ESPN talent Kenny Mayne was on assignment at the Thomas & Mack Center on a soggy Thursday afternoon, when a distressed UNLV student approached him.

“Hey do you think you guys could give me a jump real quick by any chance?,” the student said.

Mayne thought for a moment about his schedule. He still had to film a couple more scenes for his segment “The Mayne Event” on “Sunday NFL Countdown” and be at the practice football field in an hour.

But he decided — why not help the kid out? He and his producer pulled their rental car with Utah license plates in front of the student’s broken down Volkswagen and jump-started it. As the worn car screeched back to life, the student enthusiastically jumped in and said goodbye.

“Thanks, Utah!”

Like most, the student didn’t know he was talking to a former UNLV backup quarterback from 1979 to 1981, but he also wasn't aware he was talking to the famous ESPN jokester. Either way, it made no difference to Mayne. He was just happy to help out a fellow Rebel.

Today the university will honor Mayne at the UNLV Athletics Hall of Fame Ceremony for his exploits off the football field with the Silver Rebel Award. He has authored the book, “An Incomplete and Inaccurate History of Sport,” starred in several humorous feature segments for ESPN and has been a host on “SportsCenter,” among other accomplishments.
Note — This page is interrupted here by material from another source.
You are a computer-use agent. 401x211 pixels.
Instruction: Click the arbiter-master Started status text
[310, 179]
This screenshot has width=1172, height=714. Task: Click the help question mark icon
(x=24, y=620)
Between filming clips for “The Mayne Event” and jumping a stalled car, the Las Vegas Sun caught up with the often sarcastic UNLV alum about receiving the award, his athletic exploits and UNLV.
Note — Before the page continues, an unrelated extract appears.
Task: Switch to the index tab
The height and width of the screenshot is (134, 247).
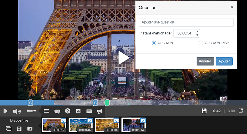Action: coord(31,111)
This interview has been edited for clarity.

How did you end up playing at UNLV?

I wasn’t a huge recruit (at Wenatchee Valley College), but I had enough decent schools looking at me. When I made my visit to UNLV, I just fell in love with the feel of it all. In the meantime, they ended up giving the scholarship to a guy named Sam King. Even after that happened I still wanted to go there. I walked on, and a short while later I got a scholarship.

What was your playing experience like?

In 1979, I redshirted. In 1980, Larry Gentry was the starter. Then I broke my leg in 1980 at Oregon (on the last play). That was the defining (moment) of my football career because I ruined my ankle. My joints are still messed up.

How did your single start at Long Beach State go?

I actually did well. I was (mad) they took me out at halftime. Sam was the starter and, really, to be honest, it was like coach (Tony) Knap was giving me a tribute for coming back from injury.

How would ESPN's NFL draft specialist Mel Kiper Jr. analyze your game?

Probably all arm, no head.

It’s funny I’ve heard (former Rebel quarterback) Randall Cunningham being interviewed many times where people will bring it up if it's an ESPN (reporter), and he’s what’s the word … generous, in his description of how I played. He’s always, ‘Yeah if he hadn’t gotten hurt man, he would’ve been in the (NFL).’ He glorifies it.

You and Randall Cunningham overlapped one year while you were at UNLV. What was it like playing with him?

I loved him. He was like a big puppy, just giant hands and feet, and skinny at 6-foot-4. He was still kind of developing; he was all arms and legs. He could throw the ball a mile. We used to do this thing after practice ... to see who could throw the farthest. Back then I was throwing the ball like 70 yards, but my ball would be going down and Randall’s would still be climbing.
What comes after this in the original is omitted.